■ **Exercise requirements**
Could you put the lines of the records below into a numbered list, dropping any blank lines and leaving the pictures out?
..........
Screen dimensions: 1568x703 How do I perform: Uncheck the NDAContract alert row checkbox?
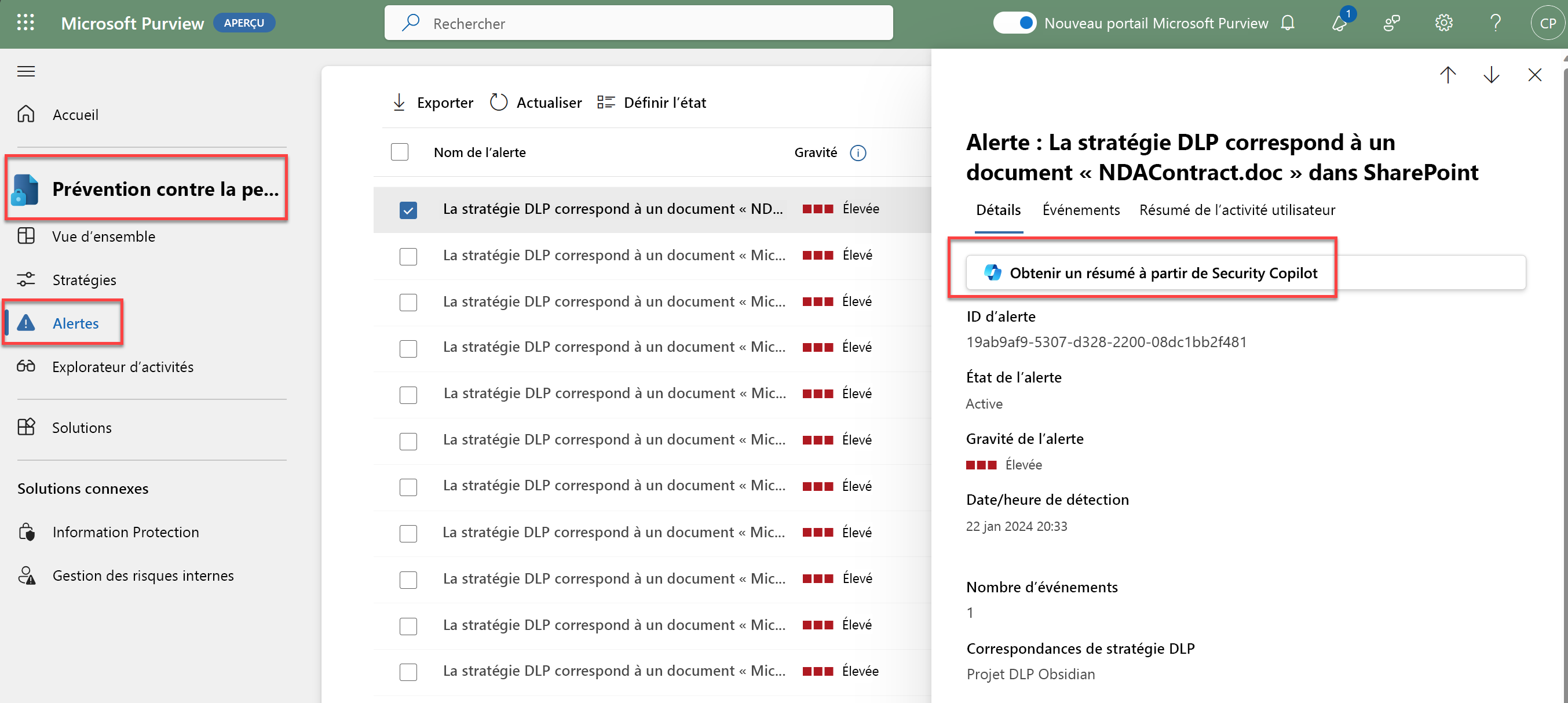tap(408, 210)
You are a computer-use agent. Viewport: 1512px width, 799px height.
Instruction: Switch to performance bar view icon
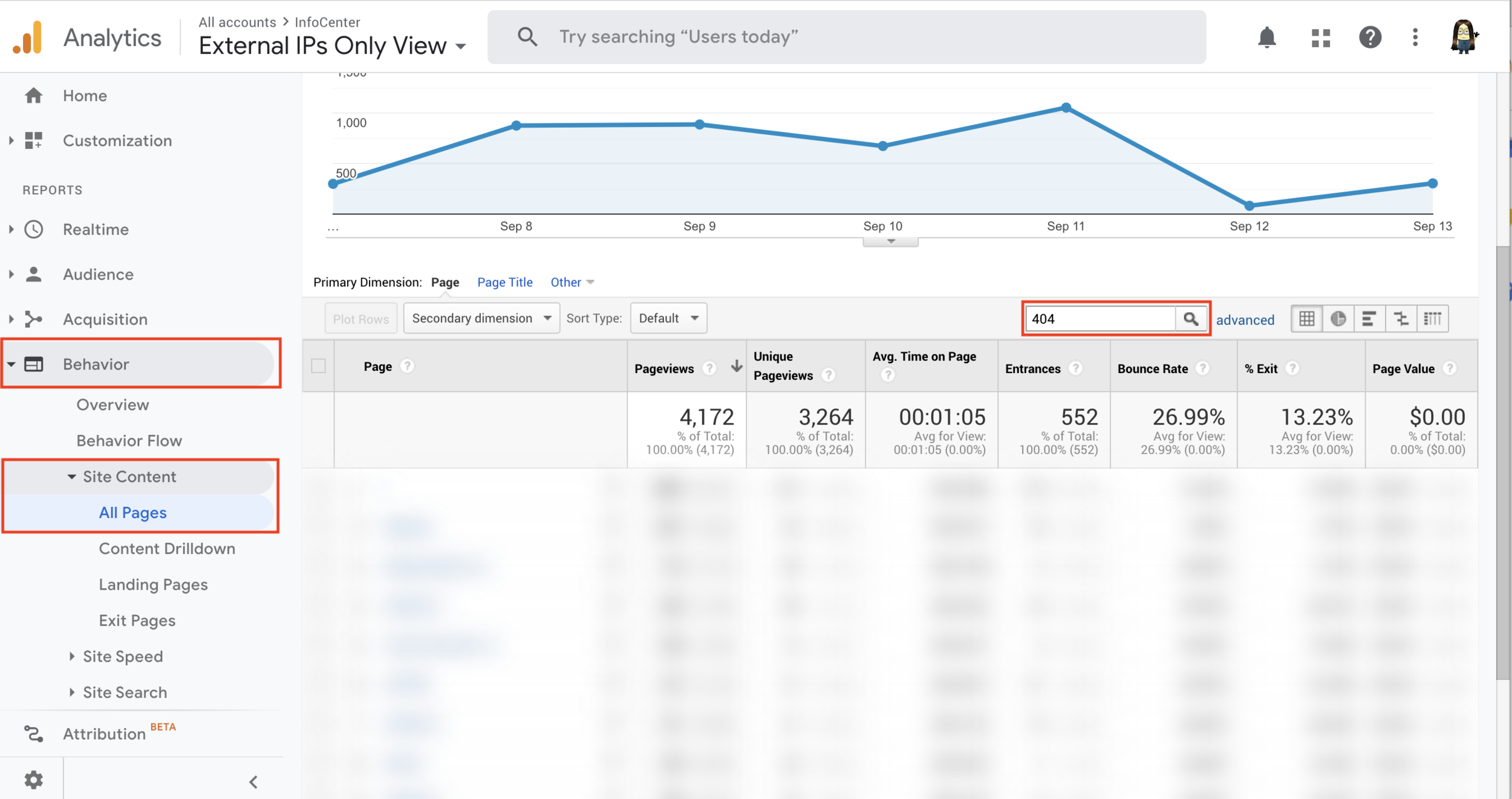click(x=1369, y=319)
..........
■ **Problem solution**
1. Screen dimensions: 1568x703 How do I perform: Uncheck the NDAContract alert row checkbox?
2. tap(408, 210)
3. You are a computer-use agent. Viewport: 1512px width, 799px height.
4. Instruction: Switch to performance bar view icon
5. click(x=1369, y=319)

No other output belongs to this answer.